Und anders als bei manchen anderen Themen, hat in diesem Fall die eigene Haltung eine Auswirkung auf die Gesellschaft.
Ich bin auch nicht der Meinung, dass die Politik versagt hätte. Im Gegenteil, sehe ich es als große Errungenschaft der Politik, dass sie unliebsame Maßnahmen unter Berücksichtigung wissenschaftlicher Beratung getroffen haben, obwohl sie damit Wählerstimmen riskieren. Das passiert oft genug nicht, sondern es werden in der Regel lieber nur Geschenke verteilt OHNE die Wahrheit zu sagen (Rente & Co.).

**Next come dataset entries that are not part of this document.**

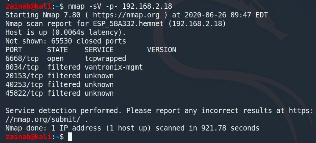The height and width of the screenshot is (143, 316).
Task: Select the 8034/tcp port entry
Action: click(22, 67)
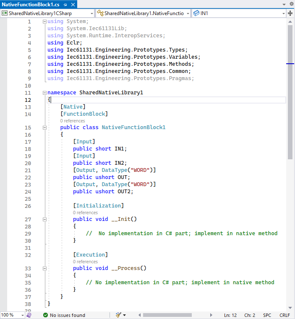Pin the NativeFunctionBlock1.cs tab
The image size is (295, 319).
65,4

Ich glaube Angst funktioniert in (Quasi-)Diktaturen als Form von Machterhalt (siehe Weißrussland, Türkei, China), nicht aber in normalen Demokratien. Übrigens haben die meisten (westlichen) Länder ähnlich reagiert, so schlecht kann das im Großen und Ganzen nicht gewesen sein (oder zeige mir einer DAS Vorzeigeland).
Das zeigt mir weiterhin, dass in der Demokratie ja auch die Bürger mittelfristig Einfluss darauf haben und zwar mit dem Ergebnis des letzten Bundestagswahl, dass die Kritiker von allem (im Wesentlichen ja nur die AfD) nicht viel besser als vorher weg kamen und die bisher Verantwortlichen (halbe Regierung) aus dem Amt gewählt wurden.
Am Ende glaube ich, hätte es auch keinen optimalen Politiker gegeben, der alles richtig gemacht hätte (und man hat als Bürger den Vorteil, im Nachhinein klug daher reden zu können). Jeder hätte Fehler gemacht, jeder von uns an der Position, jeder Top-Manager, einfach jeder.
Ich glaub die Politiker machen es sich nicht zu leicht. Keiner hat Spaß daran solche Entscheidungen zu treffen (oder nicht zu treffen), keiner hat einen persönlichen Vorteil (die Masken-Dealer mal ausgenommen).
Und genauso sehe ich wie Jens als Fachfremder, dass man an manchen Punkten auch Fachleuten einfach vertrauen kann und sollte. Ja, hinterfragen, aber sich von Fakten und Argumenten überzeugen lassen.
Ich teile aber auf jeden Fall auch Marcus‘ Schlusswort, den Dialog zu pflegen und Argumente auszutauschen.
Hallo Marcus, ich konnte den beitrag jetzt erst lesen, aber erhat nur noch an Aktualität gewonnen, wenn man die Lage rund um die Ukraine mit einbezieht. Diskurs oder Konsens kommt heute nicht mehr vor, man sieht das deutlich an den Lagern Riegierung und Oposition. besser ist eine Spaltung doch gar nicht darzustellen. Niemand in der 3er Koalition ist an der meinung der Oposition interssiert und die Mächtigen wollen ihre Position, die sie als die einzig wahre und richtige sehen, durchsetzen. Das hat sich nun von der Politik deutlich auf die Geschellschaft übertragen. Die Frage, wer Hass und Hetze verbreitet oder zumindest begünstigt, möchte ich gar nicht erst stellen. Hoffentlich erreicht diese Schieflage nicht unsere betriebe und die Belegschaften. Und genau hier schließt sich der Kreis zum Thema Führung. Die Kunst der Diplomatie, ob in der Politik, der gesellschaft oder im Unternehmen, ist auf dem Rückzug. Die Auseinadersetzungen werden intensiver und härter. Die Lösungen aber schlechter.